Fresh national polling shows swing-state voters are more likely to support Donald Trump than the overall population, offering some clarity on whether he can overcome Kamala Harris in three weeks.
The Harvard-Harris survey conducted between Oct. 11 and 13 finds that while the vice president leads by a single point overall with the 2,596 likely voters polled, it’s a different matter with the 898 battleground voters in the seven states that will almost certainly decide the election.
In Arizona, Georgia, Michigan, Nevada, North Carolina, Pennsylvania and Wisconsin, which together have a trove of 93 electoral votes, the former president is up 48% to 46%, with 6% undecided or leaning toward a third-party candidate.

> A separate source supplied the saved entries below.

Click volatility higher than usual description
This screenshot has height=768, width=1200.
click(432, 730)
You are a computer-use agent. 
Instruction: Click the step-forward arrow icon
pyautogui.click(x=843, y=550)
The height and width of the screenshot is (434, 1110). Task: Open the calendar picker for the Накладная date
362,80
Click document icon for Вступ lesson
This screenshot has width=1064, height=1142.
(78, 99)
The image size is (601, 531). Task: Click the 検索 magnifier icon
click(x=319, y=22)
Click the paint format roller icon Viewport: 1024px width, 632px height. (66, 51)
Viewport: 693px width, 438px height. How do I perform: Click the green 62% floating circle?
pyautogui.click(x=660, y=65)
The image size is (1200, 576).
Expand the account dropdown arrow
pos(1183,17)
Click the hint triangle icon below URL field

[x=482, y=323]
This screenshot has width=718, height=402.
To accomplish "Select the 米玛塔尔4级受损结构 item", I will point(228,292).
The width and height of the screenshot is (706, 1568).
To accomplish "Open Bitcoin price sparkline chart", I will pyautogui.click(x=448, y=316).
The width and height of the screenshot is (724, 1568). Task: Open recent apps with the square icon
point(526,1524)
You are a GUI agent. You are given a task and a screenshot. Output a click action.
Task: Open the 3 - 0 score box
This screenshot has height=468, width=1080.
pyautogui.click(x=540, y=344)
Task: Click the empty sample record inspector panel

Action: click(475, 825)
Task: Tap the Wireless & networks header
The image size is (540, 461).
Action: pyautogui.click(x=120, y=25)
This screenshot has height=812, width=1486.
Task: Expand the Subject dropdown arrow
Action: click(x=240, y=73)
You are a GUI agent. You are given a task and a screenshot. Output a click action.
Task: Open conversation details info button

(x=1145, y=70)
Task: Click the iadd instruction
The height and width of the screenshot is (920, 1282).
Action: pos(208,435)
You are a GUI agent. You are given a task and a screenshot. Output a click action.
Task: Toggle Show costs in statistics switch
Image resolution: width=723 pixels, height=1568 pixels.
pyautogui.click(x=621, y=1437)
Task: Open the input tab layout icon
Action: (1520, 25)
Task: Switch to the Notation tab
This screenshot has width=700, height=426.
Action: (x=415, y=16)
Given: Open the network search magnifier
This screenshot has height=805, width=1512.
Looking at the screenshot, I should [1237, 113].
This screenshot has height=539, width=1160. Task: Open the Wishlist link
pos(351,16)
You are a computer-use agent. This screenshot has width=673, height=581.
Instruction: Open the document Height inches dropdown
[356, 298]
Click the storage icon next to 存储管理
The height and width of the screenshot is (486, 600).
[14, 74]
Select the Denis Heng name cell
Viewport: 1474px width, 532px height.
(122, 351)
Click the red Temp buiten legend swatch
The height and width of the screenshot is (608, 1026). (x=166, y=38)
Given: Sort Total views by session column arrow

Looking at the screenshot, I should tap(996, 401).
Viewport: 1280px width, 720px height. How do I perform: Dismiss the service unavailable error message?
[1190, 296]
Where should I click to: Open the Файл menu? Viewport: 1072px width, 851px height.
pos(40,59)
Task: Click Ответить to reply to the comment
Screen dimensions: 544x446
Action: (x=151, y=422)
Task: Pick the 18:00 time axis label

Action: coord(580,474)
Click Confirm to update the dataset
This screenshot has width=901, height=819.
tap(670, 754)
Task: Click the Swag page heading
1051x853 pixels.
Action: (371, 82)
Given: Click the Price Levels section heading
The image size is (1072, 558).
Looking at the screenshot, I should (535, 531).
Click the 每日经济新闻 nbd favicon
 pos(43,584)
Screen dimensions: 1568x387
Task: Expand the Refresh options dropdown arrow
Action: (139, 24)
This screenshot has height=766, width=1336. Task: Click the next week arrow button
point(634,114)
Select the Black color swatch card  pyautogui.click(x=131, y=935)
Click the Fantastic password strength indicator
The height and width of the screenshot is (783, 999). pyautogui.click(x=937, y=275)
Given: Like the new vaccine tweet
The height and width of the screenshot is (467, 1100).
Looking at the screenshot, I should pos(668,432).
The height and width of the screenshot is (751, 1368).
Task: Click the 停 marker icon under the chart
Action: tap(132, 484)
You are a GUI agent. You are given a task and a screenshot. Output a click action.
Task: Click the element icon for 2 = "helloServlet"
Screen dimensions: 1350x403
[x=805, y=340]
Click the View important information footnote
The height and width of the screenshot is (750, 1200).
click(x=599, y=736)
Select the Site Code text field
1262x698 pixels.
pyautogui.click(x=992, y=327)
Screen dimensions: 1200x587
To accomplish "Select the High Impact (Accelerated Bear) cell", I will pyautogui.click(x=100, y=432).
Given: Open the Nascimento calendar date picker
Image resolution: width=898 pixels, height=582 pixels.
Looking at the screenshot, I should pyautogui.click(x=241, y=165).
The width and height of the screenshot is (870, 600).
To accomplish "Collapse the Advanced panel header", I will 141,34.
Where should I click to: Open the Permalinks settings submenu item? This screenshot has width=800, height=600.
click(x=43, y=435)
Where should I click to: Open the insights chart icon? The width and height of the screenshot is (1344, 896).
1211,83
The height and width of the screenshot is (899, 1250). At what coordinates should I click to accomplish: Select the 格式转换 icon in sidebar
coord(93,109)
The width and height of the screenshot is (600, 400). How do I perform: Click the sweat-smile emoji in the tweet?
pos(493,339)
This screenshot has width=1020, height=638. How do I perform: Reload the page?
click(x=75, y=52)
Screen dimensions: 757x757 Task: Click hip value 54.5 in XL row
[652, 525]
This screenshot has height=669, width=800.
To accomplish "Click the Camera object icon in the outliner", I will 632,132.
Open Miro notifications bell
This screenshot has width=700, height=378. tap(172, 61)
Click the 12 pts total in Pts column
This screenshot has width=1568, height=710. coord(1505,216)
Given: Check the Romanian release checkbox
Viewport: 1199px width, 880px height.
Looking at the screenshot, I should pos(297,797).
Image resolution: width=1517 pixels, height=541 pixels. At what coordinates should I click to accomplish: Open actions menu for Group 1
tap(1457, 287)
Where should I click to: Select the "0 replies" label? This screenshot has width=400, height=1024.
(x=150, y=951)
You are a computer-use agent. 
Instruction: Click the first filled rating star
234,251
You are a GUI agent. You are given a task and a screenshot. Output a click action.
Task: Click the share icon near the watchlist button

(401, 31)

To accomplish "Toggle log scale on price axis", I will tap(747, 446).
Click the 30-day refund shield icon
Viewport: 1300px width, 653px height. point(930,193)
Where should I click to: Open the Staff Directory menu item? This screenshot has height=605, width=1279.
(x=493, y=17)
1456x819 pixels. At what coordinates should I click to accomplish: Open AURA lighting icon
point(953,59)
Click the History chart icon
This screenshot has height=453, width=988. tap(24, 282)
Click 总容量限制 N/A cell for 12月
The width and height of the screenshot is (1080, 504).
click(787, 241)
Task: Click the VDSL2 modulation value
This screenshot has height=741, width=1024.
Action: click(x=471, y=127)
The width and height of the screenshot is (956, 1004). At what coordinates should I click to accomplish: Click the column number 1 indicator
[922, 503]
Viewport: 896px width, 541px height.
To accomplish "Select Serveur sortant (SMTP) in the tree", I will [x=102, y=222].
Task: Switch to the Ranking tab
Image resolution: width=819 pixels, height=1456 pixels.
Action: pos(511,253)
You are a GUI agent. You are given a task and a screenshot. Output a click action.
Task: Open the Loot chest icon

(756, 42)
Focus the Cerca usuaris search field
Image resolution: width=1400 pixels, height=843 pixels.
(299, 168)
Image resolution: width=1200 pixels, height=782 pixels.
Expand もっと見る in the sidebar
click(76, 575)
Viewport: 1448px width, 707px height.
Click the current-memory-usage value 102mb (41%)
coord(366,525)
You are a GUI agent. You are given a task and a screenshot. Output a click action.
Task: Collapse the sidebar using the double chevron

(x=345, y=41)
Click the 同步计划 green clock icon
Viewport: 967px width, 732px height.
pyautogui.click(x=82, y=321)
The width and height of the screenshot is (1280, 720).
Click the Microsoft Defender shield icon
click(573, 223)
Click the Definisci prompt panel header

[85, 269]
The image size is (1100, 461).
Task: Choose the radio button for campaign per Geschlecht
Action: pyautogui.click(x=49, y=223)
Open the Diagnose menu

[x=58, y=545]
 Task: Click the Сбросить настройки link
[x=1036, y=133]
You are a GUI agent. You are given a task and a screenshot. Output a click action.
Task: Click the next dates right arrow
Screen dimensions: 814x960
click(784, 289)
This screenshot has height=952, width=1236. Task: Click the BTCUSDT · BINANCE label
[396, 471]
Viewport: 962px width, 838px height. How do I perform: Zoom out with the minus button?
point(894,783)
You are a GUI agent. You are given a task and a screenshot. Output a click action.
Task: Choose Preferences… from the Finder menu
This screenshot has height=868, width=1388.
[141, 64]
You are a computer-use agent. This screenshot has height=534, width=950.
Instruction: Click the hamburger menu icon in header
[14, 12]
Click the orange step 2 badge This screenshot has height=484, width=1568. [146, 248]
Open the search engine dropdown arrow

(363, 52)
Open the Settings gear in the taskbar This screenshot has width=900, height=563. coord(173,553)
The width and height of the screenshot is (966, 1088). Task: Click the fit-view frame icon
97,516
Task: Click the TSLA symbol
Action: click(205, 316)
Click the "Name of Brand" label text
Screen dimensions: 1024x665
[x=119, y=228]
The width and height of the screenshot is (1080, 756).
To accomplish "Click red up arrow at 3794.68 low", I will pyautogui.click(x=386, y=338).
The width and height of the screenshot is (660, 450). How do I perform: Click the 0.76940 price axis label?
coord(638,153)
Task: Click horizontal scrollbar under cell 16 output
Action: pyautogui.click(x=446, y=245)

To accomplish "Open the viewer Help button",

Trump is stronger with independent voters, leading 44% to 40% among the swing cohort in swing states. Voters who have made up their minds already also back Trump, 52% to 47%, leaving Harris to rely on voters “still weighing their choices.” Among those wafflers, she’s up 41% to 28%, with 31% unsure.
Key to Trump’s performance in this poll is his appeal to places and demographics Republicans have ceded for decades.
The former president shows strength with urban voters, with 42% support; if that holds, it inverts a long-standing theory Republicans can’t win big cities.
Trump also demonstrates strength with black voters, taking 22%, which would be a dramatic improvement on his 13% with that group four years ago and 12% in his 2016 victory.
Finally, the survey shows the ex-prez making gains with college-educated voters, who have been a source of strength for Harris in other polling, as he ties her at 49% with the booksmart set.
Trump is also performing well with early voters, as Republicans and GOP-leaning independents seem to have made their peace with casting ballots before Election Day, thus reversing a structural advantage for Democrats during the 2020 pandemic election.
While Harris is +8 in the overall early vote, it’s a different story in the battlegrounds, where Trump leads 48% to 47% among those who want to cast ballots days or weeks before they’re counted.
Democrats have a +7 advantage in the early vote overall this cycle — down from a 19-point edge in 2020.
Voters also have questions about the veep’s shambolic interviews of late, including a heavily edited “60 Minutes” interview.
Eighty-five percent of voters, including 88% of Republicans, 87% of Democrats and 80% of independents, want the full transcript of the interview whose aired version deviated sharply from the preview when it came to the Biden-Harris administration’s much-scrutinized and largely unpalatable positions on Israel’s regional conflicts.
Independents are notably sour on Harris’ softball media strategy, which includes fluffy games of footsie with “heavyweights” like the sex-chat fest Call Her Daddy and hoary shock jock Howard Stern in addition to the sympathetically edited CBS sitdown: 54% of unaligned voters say the interviews have hurt her, and 55% believe they raise questions about her readiness to be president — a damning indictment for a career politician with national prominence for the last four years as an elected leader and nearly two years as a candidate before that.
All told, these are not the numbers Harris wants in the stretch run, as her campaign’s compulsory “joy” message mutates into 2016-style anxiety — and as the vibes go sour and dark amid existential questions about whether the woman one heartbeat away has what it takes to do the job.